I'm getting a weird type of error while running

Question

Write a program that will take a string S as input and will remove vowels a, e, i, o, u (in lower or upper case) from the string. If two or more than two vowels occur together, then the program shall ignore all of those vowels.

#include <bits/stdc++.h>
#define rep(a, b, c) for (int a = b; a < c; a++)
#define vi vector<int>
using namespace std;
int main()
{
    bool yo;
    yo = false;
    int he;
    string s = "Heel";
    int i = 0;
    // cin >> s;
    while (i < s.length())
    {

        if (s[i] == 'a' || s[i] == 'e' || s[i] == 'i' || s[i] == 'o' || s[i] == 'u' || s[i] == 'A' || s[i] == 'E' || s[i] == 'I' || s[i] == 'O' || s[i] == 'U')
        {

            if (s[i + 1] == 'a' || s[i + 1] == 'e' || s[i + 1] == 'i' || s[i + 1] == 'o' || s[i + 1] == 'u' || s[i + 1] == 'A' || s[i + 1] == 'E' || s[i + 1] == 'I' || s[i + 1] == 'O' || s[i + 1] == 'U')
            {
                while (s[he + 1] != 'a' || s[he + 1] != 'e' || s[he + 1] != 'i' || s[he + 1] != 'o' || s[he + 1] != 'u' || s[he + 1] != 'A' || s[he + 1] != 'E' || s[he + 1] != 'I' || s[he + 1] != 'O' || s[he + 1] != 'U' || he < s.length())
                {
                    he++;
                }
            }
            else
            {
                s.erase(remove(s.begin(), s.end(), s[i]), s.end());
            }
            i = i + he;
            he = 0;
        }
        else
        {
            i++;
        }
    }
    cout << s;
    return 0;
}

Answer 1

s = input().lower()
vowels = {'a', 'e', 'i', 'o', 'u'}  # Use a set for faster membership check
lst = []

if len(s) == 0:
    print("")

for i in range(len(s)):
    if s.count(s[i]) == 1 and s[i] in vowels:
        continue
    else:
        lst.append(s[i])

print("".join(lst))



    <pre>
    s = input().lower()
    vowels = {'a', 'e', 'i', 'o', 'u'} 
    lst = []

    if len(s) == 0:
        print("")

    for i in range(len(s)):
        if s.count(s[i]) == 1 and s[i] in vowels:
            continue
        else:
            lst.append(s[i])

    print("".join(lst))

    </pre>

Answer 2

You are getting an access memory violation because s[he + 1] reaches another memory sector that hasn't been reserved to s.

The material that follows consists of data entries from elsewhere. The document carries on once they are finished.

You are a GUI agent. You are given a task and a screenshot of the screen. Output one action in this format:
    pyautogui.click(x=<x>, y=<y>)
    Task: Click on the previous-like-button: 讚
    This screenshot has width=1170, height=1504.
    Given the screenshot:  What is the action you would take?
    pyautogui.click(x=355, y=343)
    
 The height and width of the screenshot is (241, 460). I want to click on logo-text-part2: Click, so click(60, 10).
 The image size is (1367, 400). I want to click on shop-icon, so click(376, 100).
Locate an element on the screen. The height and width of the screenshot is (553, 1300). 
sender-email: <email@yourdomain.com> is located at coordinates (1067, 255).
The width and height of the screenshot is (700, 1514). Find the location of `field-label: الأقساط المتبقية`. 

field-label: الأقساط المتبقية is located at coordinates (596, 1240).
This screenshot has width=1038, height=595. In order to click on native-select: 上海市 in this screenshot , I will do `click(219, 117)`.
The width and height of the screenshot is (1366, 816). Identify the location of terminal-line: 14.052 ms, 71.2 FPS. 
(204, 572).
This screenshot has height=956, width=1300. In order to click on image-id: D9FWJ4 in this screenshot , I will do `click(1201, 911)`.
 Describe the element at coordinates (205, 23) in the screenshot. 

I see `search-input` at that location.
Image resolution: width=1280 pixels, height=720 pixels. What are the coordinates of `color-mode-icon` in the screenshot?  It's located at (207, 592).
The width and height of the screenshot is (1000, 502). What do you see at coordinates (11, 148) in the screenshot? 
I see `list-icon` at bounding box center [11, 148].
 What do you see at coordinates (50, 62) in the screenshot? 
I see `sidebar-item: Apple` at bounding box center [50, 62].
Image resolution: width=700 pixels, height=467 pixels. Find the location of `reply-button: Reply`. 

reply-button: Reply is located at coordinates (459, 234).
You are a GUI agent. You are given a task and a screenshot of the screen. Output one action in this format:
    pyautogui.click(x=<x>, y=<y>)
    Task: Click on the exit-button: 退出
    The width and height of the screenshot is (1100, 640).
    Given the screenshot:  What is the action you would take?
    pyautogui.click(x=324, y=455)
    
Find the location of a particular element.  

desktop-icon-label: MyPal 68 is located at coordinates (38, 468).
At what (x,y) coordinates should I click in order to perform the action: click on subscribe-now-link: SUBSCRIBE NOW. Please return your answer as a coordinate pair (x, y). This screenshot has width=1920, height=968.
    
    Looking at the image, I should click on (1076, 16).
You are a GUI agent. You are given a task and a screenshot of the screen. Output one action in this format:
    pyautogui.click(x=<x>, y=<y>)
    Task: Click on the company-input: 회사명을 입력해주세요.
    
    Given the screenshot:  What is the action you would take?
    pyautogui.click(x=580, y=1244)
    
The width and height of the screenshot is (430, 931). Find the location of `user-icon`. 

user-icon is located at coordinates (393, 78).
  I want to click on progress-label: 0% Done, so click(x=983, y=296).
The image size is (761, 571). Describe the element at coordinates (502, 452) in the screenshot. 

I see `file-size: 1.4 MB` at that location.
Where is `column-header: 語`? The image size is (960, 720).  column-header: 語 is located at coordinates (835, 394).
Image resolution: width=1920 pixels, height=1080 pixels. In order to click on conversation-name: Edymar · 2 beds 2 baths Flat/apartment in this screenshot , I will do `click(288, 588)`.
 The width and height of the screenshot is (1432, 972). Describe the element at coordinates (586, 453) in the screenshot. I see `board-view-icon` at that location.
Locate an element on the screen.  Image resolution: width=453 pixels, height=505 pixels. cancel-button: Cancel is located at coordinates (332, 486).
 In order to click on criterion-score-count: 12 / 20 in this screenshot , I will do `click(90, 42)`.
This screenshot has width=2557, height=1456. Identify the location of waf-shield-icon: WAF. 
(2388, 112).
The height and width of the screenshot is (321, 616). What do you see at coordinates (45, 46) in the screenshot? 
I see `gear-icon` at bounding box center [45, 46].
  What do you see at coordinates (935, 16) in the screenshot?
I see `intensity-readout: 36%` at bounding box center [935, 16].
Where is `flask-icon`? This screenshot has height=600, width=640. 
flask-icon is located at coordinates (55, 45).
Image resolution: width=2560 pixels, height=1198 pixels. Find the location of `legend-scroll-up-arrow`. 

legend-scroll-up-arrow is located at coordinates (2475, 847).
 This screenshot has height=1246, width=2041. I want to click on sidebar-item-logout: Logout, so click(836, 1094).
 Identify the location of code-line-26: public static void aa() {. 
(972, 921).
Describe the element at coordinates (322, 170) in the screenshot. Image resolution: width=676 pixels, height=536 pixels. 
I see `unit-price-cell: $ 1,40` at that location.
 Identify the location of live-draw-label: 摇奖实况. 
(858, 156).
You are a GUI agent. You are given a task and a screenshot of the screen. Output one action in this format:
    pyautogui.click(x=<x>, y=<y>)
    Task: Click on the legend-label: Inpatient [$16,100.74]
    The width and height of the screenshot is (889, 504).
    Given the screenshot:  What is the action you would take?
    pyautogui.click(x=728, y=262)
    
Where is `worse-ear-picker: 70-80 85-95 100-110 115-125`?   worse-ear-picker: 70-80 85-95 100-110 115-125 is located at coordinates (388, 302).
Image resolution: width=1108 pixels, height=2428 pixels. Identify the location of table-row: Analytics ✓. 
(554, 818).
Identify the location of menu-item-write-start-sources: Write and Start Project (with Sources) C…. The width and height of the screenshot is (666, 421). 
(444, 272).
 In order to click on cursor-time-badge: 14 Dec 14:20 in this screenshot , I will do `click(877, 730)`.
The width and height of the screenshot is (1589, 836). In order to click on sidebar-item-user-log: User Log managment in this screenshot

You are creating a kind of infinity loop that runs while any vowel appears and the most important validation is at the end of conditions when it MUST be at the being to validate that there is no chance to touch an invalid sector of memory.

Your code:

while (s[he + 1] != 'a' || s[he + 1] != 'e' || s[he + 1] != 'i' || s[he + 1] != 'o' || s[he + 1] != 'u' || s[he + 1] != 'A' || s[he + 1] != 'E' || s[he + 1] != 'I' || s[he + 1] != 'O' || s[he + 1] != 'U' || he < s.length())

My suggestion:

he = 0;
bound = s.length() - 1;
while (he < bound && (s[he + 1] != 'a' || ... || s[he + 1] != 'U'))
{
  //..
  he++;
}

If he < s.length() the remainder condition wont be evaluated.